For those of us that attended the Reigate valuers’ forum on Thursday 17th June there was an interesting dialogue concerning the impact of the service charge legislation on valuation for leasehold reform purposes in the post Kelton Court environment.
Whilst it appears that the principle of an enhanced ‘management risk’ associated with flats could give rise to an increase in the appropiate risk premium and hence the deferment rate, those circumstances where this would not be appropriate were also discussed.
The presence of headlease clearly negates some of the ‘management headache’ assciated with this asset class, but what about the situation where the Right to Manage (RTM) has been exercised ?
In this situation the landlord (arguably) has a reduced management burden – although this of course assumes a well-run RTM company. If the landlord has to exercise his powers to compel the company to comply with its obligations this will not be the case.
Similarly, if the RTM company has the right to place the insurance then arguably one of the motivating factors associated with owning a ground rent is also diminished. So the question then arises as to whether the one cancels the other out.
I expect that in practice the particular property will need to be examined to see which of the following factors are present and are likely to be of significance in arguing for a departure from the Sportelli deferment rate of 5% for flats. Briefly, these seem to be:-
1. Whether there is a headlesse in place (with management responsibility).
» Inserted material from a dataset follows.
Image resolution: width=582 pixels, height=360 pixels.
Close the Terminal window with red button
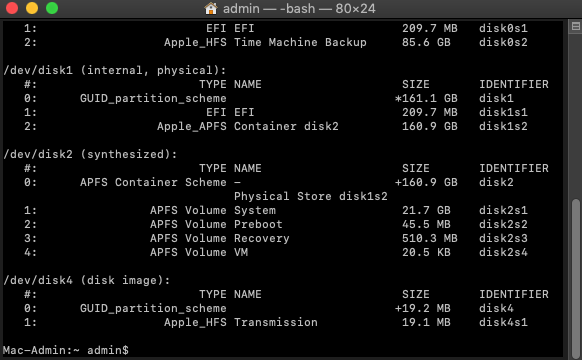pos(12,8)
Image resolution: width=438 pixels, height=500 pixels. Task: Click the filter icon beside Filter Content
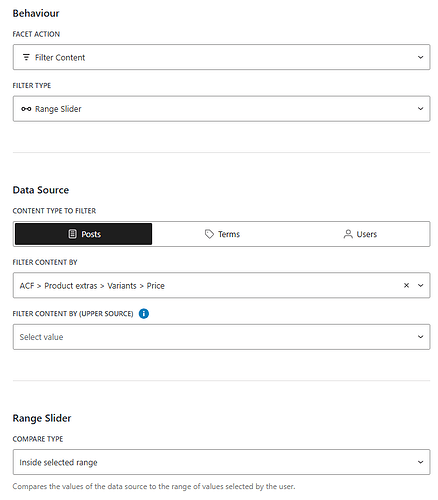[26, 57]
2. Whether there is a ‘third party’ management company (a party to the leases and with all the flat owners as members) and with the power to set the service charge.
3. Whether the Right to Manage has been exercised.
4. In the case of a small block (usually two flats) whether the leases impose a full repairing obligation on the flat owners (i.e. Where there is no service charge).
I would be interested to know what other practitioners think.